Quoted passage

___

For more details, check our tech page.
Model Evaluation
For Minerva's evaluation, we used ITA-Bench, a new suite for testing Italian-speaking models. ITA-Bench has 18 benchmarks for assessing language model performance on tasks like scientific knowledge, commonsense reasoning, and mathematical problem-solving.
💻 Usage Examples
Basic Usage
import transformers
import torch
model_id = "sapienzanlp/Minerva-7B-instruct-v1.0"
pipeline = transformers.pipeline(
model=model_id,
model_kwargs={"torch_dtype": torch.bfloat16},
device_map="auto",
)
input_conv = [{"role": "user", "content": "Qual è la capitale dell'Italia?"}]
output = pipeline(
input_conv,
max_new_tokens=128,
)

___

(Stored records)
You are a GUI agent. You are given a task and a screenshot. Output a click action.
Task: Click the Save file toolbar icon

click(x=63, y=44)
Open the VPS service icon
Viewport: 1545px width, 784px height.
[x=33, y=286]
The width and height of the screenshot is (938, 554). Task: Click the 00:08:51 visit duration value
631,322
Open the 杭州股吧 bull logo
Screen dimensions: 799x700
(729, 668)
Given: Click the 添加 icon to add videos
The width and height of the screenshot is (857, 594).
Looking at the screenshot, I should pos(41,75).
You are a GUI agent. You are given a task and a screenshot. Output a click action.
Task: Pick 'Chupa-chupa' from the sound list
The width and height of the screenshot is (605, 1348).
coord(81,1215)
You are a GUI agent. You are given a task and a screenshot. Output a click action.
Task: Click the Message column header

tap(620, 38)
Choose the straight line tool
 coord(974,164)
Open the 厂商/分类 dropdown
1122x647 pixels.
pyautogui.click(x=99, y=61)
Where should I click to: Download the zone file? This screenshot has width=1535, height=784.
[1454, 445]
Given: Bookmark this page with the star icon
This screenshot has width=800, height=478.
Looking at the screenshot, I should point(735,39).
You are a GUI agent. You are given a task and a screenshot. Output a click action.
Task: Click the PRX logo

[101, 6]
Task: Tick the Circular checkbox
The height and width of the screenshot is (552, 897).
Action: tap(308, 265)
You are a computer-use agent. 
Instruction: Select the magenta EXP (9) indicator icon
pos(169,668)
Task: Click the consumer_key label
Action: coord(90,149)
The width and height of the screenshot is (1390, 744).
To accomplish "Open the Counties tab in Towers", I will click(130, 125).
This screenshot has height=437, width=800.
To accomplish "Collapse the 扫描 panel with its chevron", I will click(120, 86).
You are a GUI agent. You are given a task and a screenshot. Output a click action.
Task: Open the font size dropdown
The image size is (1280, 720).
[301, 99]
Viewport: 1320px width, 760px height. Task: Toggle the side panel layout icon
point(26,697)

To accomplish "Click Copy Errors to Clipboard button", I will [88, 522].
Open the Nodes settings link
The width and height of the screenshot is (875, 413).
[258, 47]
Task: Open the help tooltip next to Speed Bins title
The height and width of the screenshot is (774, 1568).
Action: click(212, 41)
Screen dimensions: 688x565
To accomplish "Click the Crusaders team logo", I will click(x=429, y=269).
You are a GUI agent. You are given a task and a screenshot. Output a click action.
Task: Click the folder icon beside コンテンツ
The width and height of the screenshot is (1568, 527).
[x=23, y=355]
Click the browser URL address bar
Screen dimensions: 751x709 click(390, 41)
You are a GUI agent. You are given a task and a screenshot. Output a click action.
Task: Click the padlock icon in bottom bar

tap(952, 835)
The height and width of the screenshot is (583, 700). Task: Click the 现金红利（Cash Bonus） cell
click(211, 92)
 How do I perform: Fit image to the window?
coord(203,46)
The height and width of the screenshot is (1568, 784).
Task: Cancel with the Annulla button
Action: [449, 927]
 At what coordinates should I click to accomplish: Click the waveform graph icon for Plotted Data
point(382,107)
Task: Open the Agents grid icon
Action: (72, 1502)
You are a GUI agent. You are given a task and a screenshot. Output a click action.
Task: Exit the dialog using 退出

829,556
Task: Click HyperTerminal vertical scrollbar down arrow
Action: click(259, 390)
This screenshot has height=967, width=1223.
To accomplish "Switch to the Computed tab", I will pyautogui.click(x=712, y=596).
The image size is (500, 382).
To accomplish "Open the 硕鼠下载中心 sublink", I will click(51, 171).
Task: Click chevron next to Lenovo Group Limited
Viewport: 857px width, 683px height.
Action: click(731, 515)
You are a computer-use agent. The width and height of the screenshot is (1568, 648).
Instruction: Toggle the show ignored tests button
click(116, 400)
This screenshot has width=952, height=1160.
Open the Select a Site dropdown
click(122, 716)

___

Exercise 1
List the keyword arguments passed to `transformers.pipeline(` in the Minerva excerpt's Basic Usage code.
Exercise 2
According to the Minerva excerpt, how many benchmarks does ITA-Bench contain?
Exercise 3
Continue the Minerva excerpt from the end of its last code line.

Task result 1
model, model_kwargs, device_map

Task result 2
18 benchmarks.

Task result 3
output
[{'generated_text': [{'role': 'user', 'content': "Qual è la capitale dell'Italia?"}, {'role': 'assistant', 'content': "La capitale dell'Italia è Roma."}]}]
🔧 Technical Details
Bias, Risks, and Limitations
This is a chat foundation model with alignment and safety risk mitigation strategies. However, the model may:
- Overrepresent some viewpoints and underrepresent others
- Contain stereotypes
- Contain personal information
- Generate:
- Racist and sexist content
- Hateful, abusive, or violent language
- Discriminatory or prejudicial language
- Content inappropriate for all settings, including sexual content
- Make errors, including producing incorrect information or historical facts as if factual
- Generate irrelevant or repetitive outputs
We're aware of biases and potential problematic/toxic content in current pretrained large language models. As probabilistic models of (Italian and English) languages, they reflect and amplify training data biases. For more information, refer to our survey:
📄 License
The model is licensed under the Apache-2.0 license.